On May 25, 2011, the Prior Envision Borrower entered into an ABL Credit Agreement (as amended from time to time, the “ABL Credit Agreement”) with Deutsche Bank AG New York Branch, as administrative agent and collateral agent and the other financial institutions and lenders from time to time party thereto, providing for an asset-based revolving credit facility (the “ABL Facility” and, together with the Term Loan Facility, the “Credit Facilities”). In connection with completion of the Mergers, on December 1, 2016, the Company became and, at the option of the Company, any of the Company’s domestic wholly-owned subsidiaries may be, a borrower (collectively, the “ABL Borrower”) under the ABL Facility. On December 1, 2016, the ABL Borrower entered into a Third Amendment to ABL Credit Agreement (the “Third Amendment”), pursuant to which all outstanding loans under the ABL Facility were repaid, the ABL Facility was increased to provide for an asset-based revolving credit facility in the amount of up to $850.0 million, subject to borrowing base availability, and letter of credit and swingline sub-facilities and JPMorgan Chase Bank, N.A. became co-collateral agent. Amounts are available under the ABL Facility in U.S. dollars. In addition, subject to certain terms and conditions, the ABL Borrower is entitled to request additional revolving credit commitments or term loans under the ABL Facility, which share in the borrowing base, up to an amount such that the aggregate amount of ABL commitments does not exceed $1,350 million. The final maturity date of the ABL Facility is December 1, 2021. The ABL Credit Agreement provides the right for individual lenders to extend the maturity date of their commitments and loans upon the request of the ABL Borrower and without the consent of any other lender.

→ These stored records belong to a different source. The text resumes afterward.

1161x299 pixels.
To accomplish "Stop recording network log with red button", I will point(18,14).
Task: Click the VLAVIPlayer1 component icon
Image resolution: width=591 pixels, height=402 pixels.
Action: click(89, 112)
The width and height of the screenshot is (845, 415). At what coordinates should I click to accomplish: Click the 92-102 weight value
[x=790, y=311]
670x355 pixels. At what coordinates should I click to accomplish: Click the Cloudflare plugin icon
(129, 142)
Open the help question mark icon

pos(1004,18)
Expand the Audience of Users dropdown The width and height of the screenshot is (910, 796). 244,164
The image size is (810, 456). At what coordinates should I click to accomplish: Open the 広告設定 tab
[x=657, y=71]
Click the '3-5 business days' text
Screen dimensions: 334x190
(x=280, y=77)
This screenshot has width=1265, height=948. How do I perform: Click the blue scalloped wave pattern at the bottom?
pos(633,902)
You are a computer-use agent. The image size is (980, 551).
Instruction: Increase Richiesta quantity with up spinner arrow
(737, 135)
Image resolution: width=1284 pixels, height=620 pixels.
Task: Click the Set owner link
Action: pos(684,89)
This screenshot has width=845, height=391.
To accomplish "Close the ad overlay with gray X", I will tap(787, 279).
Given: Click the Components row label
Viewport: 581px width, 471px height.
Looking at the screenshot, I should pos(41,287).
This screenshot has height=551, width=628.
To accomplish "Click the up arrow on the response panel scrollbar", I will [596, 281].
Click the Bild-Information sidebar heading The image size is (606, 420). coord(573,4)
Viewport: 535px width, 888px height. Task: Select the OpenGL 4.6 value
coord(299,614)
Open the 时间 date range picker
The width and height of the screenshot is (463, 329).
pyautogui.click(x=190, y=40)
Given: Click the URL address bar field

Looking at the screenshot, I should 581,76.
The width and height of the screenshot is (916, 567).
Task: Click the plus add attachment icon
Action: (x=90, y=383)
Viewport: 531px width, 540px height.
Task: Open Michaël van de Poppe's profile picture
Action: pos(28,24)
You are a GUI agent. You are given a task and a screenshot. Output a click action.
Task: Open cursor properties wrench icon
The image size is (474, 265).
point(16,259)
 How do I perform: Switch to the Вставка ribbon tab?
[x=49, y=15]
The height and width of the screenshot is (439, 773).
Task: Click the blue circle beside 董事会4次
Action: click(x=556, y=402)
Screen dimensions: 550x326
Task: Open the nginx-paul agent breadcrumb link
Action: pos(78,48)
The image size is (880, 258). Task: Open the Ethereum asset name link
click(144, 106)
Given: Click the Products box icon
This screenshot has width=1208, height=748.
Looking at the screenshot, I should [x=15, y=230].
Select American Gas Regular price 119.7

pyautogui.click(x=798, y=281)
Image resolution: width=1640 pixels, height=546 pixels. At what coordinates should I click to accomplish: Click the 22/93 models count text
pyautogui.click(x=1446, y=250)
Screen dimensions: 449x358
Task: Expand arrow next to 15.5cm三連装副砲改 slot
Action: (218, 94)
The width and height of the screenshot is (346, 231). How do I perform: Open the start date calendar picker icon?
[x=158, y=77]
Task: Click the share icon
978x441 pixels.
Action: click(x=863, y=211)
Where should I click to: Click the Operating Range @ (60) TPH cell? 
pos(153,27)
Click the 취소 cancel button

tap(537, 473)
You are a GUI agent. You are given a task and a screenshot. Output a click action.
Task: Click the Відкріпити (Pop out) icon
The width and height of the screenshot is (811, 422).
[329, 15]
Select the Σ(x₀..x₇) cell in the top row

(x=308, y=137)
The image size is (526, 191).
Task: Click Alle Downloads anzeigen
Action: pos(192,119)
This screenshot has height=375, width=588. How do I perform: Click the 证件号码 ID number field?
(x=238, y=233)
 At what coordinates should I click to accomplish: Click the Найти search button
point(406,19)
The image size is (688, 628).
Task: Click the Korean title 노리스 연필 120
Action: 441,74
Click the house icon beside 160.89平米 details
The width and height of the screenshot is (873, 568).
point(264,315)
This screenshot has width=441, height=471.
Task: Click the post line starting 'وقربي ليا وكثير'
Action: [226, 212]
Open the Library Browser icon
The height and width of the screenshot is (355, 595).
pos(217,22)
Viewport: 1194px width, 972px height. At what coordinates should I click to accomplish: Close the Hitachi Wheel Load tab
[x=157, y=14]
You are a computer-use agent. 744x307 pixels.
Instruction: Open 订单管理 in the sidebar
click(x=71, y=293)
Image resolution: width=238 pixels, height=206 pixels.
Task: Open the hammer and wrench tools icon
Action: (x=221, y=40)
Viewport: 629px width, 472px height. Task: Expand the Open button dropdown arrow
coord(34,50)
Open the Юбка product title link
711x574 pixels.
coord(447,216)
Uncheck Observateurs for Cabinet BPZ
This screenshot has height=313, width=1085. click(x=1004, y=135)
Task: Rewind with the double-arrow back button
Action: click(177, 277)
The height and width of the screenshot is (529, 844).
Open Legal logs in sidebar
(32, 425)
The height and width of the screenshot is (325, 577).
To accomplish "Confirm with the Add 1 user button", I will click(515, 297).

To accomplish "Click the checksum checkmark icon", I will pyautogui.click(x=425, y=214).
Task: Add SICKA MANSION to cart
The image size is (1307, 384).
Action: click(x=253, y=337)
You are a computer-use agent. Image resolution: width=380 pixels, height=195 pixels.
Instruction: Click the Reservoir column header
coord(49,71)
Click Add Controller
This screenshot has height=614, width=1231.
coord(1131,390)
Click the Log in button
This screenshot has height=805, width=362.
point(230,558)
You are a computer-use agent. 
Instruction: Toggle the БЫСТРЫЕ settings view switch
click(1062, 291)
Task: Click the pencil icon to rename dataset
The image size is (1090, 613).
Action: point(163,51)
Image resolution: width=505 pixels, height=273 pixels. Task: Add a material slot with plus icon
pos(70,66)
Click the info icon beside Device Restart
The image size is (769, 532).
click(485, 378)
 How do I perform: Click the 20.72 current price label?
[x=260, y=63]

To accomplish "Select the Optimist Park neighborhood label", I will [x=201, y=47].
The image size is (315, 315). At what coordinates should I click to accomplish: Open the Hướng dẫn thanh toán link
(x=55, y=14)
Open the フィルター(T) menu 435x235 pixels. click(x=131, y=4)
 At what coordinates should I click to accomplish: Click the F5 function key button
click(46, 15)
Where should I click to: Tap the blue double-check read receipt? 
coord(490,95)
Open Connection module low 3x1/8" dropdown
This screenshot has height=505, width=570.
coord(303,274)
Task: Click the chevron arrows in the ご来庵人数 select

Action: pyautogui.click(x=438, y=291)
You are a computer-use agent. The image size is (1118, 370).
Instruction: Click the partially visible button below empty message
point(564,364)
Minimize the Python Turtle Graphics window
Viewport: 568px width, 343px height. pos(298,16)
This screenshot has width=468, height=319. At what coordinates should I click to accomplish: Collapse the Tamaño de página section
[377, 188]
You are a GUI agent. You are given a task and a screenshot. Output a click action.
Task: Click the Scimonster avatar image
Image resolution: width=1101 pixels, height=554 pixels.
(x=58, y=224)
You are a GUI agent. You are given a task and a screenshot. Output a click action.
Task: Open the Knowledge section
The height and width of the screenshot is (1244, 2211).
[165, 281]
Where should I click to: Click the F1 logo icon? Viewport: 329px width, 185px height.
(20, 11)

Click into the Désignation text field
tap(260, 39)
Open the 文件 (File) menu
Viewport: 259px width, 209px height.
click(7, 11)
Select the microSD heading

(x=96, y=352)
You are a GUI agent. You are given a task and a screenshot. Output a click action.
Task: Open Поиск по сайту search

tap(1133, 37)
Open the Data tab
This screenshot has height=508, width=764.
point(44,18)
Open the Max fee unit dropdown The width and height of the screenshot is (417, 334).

The “borrowing base” is defined in the ABL Credit Agreement as, at any time, the sum of (i) 85% of the eligible accounts receivable of each ABL Borrower and each guarantor (the “A/R Amount”); plus (ii) the lesser of (x) 50% of the lower of cost and fair market value of the eligible inventory of the ABL Borrower and each guarantor and (y) 5% of the A/R Amount; plus (iii) the lesser of (x) accounts receivable of the ABL Borrower and each guarantor aged 180–360 days that are otherwise eligible accounts receivable and (y) 5% of the A/R Amount; minus (iv) such availability reserves as the administrative agent, in its permitted discretion, deems appropriate at such time; minus (v) the outstanding principal amount of any future term loans (if any) incurred pursuant to the ABL Credit Agreement. As of October 31, 2016, the borrowing base was approximately $657 million.

The revolving credit loans under the ABL Facility bear interest initially at a rate equal to (i) LIBOR plus, an applicable margin, which shall be determined based on the average daily excess availability, or (ii) the alternate base rate, which will be the highest of (x) the prime rate established by the administrative agent from time to time, (y) 0.50% in excess of the greater of (1) the overnight federal funds rate or (2) the composite overnight federal funds and overnight LIBOR rate, (z) the one-month LIBOR rate (adjusted for maximum reserves) plus 1.0% per annum, plus, in each case, an applicable margin, which shall be determined based on the average daily excess availability. The ABL Facility bears a commitment fee that is payable quarterly in arrears, based on the utilization of the ABL Facility, and customary letter of credit fees.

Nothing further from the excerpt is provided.